Life Extension Magazine April 2006
By Dr. Sergey Dzugan and Armond Scipione
Progesterone and the Brain
The brain is highly responsive to progesterone. In fact, progesterone concentrations in the brain have been shown to be 20 times higher than in the blood.2 Insomnia, anxiety, and migraine are just a few of the conditions linked to an imbalance of progesterone and estrogen.19-22 In the brain as elsewhere in the body, progesterone counterbalances the effects of estrogen. Whereas estrogen has an excitatory effect on the brain, progesterone’s effect is calming.9 Clinical and anecdotal experience indicates that women with estrogen dominance sleep restlessly, whereas progesterone replenishment enhances sleep.

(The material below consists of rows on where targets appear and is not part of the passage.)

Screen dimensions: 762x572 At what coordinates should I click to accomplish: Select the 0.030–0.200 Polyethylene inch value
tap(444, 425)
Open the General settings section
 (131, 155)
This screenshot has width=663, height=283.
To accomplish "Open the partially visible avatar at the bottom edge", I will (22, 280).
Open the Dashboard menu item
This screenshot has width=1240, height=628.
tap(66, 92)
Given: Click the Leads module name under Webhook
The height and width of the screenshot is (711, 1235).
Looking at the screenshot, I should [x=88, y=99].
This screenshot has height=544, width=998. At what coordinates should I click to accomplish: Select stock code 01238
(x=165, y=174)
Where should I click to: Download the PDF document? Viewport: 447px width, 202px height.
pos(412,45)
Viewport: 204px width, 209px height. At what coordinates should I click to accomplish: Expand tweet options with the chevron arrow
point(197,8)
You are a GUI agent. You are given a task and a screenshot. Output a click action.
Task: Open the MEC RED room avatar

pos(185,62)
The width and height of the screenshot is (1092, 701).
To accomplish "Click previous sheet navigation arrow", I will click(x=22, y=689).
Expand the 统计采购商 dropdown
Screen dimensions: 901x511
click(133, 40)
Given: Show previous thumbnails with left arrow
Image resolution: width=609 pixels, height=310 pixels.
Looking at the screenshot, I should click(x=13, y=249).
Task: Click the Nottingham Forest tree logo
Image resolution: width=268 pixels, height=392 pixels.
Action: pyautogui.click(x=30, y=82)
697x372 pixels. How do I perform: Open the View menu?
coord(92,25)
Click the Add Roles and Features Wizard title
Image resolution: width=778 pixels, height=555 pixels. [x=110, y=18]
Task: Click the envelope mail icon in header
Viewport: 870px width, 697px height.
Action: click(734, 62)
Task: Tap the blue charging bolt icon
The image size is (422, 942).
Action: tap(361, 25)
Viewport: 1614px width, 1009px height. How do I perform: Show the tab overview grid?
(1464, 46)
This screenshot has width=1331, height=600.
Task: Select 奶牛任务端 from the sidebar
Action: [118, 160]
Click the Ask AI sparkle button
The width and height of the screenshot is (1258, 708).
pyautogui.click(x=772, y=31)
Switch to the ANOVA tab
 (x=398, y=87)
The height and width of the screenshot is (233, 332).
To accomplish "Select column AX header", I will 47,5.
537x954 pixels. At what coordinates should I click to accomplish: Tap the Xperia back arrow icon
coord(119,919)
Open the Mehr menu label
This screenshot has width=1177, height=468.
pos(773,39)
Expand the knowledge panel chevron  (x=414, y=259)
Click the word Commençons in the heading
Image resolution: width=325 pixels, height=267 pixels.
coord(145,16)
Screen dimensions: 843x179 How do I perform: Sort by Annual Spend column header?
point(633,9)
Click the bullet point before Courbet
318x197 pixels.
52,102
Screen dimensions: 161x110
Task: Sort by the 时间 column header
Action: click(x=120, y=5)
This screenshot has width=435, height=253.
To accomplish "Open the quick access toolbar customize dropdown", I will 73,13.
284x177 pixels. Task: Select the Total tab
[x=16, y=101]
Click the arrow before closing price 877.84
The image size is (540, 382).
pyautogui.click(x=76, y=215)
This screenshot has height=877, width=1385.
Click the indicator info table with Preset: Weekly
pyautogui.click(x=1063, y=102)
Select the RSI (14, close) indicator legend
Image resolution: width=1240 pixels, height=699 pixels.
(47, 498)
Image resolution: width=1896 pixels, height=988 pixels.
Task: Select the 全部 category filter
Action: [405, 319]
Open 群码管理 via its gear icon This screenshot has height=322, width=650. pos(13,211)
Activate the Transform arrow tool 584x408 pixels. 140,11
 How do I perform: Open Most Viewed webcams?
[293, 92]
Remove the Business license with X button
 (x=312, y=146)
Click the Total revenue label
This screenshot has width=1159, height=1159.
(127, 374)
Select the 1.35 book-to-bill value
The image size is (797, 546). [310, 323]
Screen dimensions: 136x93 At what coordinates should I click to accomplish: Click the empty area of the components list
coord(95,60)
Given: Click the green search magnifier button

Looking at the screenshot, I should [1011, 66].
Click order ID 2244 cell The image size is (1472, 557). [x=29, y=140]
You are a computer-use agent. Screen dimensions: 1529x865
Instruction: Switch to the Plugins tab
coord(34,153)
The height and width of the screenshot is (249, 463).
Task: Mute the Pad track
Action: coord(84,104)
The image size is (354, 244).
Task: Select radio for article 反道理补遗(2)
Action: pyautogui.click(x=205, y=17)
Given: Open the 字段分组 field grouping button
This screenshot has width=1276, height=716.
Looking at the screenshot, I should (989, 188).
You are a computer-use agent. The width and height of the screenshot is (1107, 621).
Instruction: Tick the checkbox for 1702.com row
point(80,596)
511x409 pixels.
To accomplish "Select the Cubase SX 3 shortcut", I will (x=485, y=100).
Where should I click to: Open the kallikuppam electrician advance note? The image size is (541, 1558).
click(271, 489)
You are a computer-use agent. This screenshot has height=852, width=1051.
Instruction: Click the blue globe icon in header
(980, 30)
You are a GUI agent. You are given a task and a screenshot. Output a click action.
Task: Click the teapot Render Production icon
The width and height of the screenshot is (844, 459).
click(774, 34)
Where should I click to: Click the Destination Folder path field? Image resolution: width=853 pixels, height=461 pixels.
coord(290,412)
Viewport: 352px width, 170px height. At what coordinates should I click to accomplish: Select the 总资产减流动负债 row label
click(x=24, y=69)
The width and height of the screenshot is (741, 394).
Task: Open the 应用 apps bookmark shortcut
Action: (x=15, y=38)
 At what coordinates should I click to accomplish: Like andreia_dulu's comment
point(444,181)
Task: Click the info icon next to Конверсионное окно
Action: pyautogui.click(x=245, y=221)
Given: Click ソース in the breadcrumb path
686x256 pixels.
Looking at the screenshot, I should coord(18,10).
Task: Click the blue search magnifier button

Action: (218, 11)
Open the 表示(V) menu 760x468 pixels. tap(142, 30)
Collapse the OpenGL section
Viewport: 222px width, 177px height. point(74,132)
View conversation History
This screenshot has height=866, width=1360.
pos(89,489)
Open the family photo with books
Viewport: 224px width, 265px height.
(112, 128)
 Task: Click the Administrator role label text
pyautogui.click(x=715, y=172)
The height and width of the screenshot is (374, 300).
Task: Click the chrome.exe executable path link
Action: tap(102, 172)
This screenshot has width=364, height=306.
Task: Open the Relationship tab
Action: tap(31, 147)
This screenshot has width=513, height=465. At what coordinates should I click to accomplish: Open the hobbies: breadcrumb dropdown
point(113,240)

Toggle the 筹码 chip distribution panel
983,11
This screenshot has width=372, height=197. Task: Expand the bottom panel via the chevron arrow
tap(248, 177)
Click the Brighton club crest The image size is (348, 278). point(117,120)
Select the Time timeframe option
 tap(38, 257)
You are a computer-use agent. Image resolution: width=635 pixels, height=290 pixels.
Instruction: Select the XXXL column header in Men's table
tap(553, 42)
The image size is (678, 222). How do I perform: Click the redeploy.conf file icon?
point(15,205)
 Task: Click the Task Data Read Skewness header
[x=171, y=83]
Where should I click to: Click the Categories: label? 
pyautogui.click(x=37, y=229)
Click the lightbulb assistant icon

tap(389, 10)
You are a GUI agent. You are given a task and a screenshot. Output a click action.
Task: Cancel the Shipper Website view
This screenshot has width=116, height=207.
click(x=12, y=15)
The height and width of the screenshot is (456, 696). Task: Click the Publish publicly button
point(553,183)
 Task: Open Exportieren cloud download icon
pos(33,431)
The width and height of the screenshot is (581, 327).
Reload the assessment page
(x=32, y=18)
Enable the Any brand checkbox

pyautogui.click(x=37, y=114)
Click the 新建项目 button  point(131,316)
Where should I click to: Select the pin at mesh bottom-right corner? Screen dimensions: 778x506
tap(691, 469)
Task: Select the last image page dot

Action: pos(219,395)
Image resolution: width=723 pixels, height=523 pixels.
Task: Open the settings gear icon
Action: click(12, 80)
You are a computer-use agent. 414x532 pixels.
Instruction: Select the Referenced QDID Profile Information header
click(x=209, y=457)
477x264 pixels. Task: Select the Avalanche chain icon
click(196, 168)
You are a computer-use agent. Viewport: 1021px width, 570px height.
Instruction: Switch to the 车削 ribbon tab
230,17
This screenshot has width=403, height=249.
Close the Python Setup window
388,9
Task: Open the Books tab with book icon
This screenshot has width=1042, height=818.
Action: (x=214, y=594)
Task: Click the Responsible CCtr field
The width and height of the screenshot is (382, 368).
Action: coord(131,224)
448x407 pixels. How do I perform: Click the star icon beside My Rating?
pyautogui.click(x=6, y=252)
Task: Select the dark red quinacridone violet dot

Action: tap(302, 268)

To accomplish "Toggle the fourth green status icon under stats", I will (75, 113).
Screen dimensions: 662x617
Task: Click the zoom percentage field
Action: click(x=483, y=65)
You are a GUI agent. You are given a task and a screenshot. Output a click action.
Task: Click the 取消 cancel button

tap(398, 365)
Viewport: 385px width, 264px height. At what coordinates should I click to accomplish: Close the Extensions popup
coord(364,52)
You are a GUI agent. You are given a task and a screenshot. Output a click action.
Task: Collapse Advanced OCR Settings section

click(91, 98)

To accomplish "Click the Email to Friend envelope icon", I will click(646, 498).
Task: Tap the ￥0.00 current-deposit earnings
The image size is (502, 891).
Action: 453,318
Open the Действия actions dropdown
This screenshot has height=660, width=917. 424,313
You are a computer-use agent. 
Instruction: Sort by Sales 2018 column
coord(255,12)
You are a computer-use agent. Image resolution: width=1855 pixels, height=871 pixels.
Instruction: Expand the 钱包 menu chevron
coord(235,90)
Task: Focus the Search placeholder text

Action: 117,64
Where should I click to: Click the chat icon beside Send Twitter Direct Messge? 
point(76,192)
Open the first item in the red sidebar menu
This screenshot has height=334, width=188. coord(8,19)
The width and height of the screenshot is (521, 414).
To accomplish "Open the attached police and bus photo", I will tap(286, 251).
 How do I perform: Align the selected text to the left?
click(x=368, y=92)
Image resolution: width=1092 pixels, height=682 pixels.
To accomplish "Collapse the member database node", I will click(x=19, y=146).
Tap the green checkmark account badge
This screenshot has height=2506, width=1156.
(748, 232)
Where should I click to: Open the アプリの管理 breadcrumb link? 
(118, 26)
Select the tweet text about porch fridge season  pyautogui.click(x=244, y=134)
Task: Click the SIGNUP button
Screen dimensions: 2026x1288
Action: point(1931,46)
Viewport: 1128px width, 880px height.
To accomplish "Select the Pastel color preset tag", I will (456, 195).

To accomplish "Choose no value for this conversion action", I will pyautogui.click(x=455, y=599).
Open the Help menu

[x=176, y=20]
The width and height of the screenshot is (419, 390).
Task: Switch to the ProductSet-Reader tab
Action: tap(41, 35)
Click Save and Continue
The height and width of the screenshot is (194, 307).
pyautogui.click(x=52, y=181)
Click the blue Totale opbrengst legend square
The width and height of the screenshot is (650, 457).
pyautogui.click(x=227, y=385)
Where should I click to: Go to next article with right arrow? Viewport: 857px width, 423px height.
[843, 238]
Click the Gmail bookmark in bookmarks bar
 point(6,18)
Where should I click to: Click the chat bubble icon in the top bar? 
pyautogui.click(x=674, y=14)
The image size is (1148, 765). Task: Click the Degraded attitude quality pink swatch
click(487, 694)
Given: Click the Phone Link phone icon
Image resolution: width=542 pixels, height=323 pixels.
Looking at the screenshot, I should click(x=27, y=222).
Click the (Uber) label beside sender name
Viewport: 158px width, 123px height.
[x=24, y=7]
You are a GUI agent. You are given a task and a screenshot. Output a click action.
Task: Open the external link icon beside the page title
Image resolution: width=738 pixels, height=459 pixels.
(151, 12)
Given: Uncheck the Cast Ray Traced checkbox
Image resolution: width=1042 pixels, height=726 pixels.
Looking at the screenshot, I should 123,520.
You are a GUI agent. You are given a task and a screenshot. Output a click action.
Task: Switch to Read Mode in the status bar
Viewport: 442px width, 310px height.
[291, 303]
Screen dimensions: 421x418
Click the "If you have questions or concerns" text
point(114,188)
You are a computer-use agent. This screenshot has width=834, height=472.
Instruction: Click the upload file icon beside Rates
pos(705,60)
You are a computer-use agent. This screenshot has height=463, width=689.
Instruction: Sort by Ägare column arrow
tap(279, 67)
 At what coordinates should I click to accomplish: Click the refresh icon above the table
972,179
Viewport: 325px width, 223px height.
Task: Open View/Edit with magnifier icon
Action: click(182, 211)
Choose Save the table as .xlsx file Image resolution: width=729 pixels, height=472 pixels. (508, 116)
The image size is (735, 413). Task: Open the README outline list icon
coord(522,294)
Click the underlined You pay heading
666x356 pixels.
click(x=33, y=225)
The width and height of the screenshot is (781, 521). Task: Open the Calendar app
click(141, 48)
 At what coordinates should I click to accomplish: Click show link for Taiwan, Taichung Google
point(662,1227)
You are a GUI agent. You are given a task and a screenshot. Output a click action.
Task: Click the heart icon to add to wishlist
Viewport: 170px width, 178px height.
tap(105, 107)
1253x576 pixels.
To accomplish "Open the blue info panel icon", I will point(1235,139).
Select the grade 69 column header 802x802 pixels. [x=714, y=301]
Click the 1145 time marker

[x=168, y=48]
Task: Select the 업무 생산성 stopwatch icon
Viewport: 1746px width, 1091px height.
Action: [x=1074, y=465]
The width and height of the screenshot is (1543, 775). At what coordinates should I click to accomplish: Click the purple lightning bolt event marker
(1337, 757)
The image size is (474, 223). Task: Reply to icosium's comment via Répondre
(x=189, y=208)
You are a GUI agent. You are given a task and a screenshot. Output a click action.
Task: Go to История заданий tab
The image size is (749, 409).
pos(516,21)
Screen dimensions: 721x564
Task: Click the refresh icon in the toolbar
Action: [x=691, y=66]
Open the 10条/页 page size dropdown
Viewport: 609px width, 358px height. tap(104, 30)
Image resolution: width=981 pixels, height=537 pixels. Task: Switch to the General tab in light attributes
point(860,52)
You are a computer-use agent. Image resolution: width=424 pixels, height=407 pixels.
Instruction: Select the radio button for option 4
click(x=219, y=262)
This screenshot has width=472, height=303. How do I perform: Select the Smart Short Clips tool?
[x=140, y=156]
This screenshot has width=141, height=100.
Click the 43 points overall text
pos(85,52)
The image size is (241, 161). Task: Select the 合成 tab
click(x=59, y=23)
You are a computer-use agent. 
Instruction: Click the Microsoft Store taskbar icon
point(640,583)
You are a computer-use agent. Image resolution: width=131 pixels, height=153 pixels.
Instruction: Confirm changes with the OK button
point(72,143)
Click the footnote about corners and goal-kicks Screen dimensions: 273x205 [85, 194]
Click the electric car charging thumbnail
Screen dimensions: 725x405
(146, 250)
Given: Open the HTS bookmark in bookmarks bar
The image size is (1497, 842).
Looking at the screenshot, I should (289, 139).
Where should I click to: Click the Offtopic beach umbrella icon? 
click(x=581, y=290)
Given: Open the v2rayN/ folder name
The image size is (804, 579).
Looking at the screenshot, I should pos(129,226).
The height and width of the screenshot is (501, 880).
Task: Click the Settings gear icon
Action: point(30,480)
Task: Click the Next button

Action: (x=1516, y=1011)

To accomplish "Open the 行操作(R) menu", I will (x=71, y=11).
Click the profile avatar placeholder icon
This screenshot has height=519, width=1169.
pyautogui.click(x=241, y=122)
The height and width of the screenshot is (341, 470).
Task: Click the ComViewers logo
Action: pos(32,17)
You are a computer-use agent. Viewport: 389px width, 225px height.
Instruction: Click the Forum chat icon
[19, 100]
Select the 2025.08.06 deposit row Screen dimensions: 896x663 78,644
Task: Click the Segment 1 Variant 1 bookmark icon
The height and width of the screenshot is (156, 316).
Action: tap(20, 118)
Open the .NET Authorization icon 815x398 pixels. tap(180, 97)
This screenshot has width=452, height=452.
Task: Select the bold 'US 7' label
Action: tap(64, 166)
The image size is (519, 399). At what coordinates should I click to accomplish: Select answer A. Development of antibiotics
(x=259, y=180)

It remains unexplained why anxiety disorders are more prevalent in women than in men, and how female hormone-related events (such as menstrual cycle and postpartum) influence the course of anxiety disorders. However, it would appear logical that female hormones and their derivatives play a major role in these observations.23 Several studies have shown progesterone to have anxiolytic (anti-anxiety) effects by acting on gamma-aminobutyric acid (GABA) receptors in the brain.20-22 GABA is an inhibitory neurotransmitter that aids in relaxation and sleep. In the brain, GABA helps balance excitation with inhibition. Furthermore, withdrawal from endogenous progesterone supplementation after chronic administration increases anxiety via declining levels of its potent GABA-modulatory metabolites.24
A variety of evidence suggests a link between migraine and the female sex hormones. According to the American Migraine Study, 17.6% of females versus only 6% of males in the US currently suffer from severe migraine.25 Many women with migraine, especially those with a history of menstrual migraine, experience an exacerbation of the condition as they approach menopause. During this time, the orderly pattern of estrogen and progesterone secretion is lost.26
In 1953, two English physicians, Drs. Katharina Dalton and Raymond Greene, published the first medical report on premenstrual syndrome (PMS). Dr. Dalton observed that progesterone injections relieved her own menstrual migraine headaches. Dr. Dalton then injected progesterone into other women and found that their PMS was cured.11 Hormone replacement with estrogen exacerbates migraine, and oral contraceptives can change the character and frequency of migraine.27 Higher levels of estradiol and the estradiol:progesterone ratio are directly correlated to increased headache activity.19
Migraine syndromes, particularly in women, are associated with deficits in brain and serum ionized magnesium levels.28 Scientists believe that magnesium’s ability to relieve premenstrual distress may be due to the mineral’s ability to relax vascular smooth muscle.29 Researchers have demonstrated that with each increase in estrogen, a decrease in ionized magnesium occurs. However, as progesterone levels rise, ionized magnesium levels increase as well.30
In one study, physicians set out to test the hypothesis that migraine is a specific consequence of an imbalance between neurohormonal and metabolic integrity. Restoration of progesterone along with several other steroid hormones led to a complete resolution of migraine.8
Progesterone and Osteoporosis
Bone is a very metabolically active tissue, and bone remodeling continues throughout life. The remodeling process is an active coupling of bone formation and bone resorption. Bone loss occurs when the cellular events of bone resorption are quantitatively greater than the events of bone formation.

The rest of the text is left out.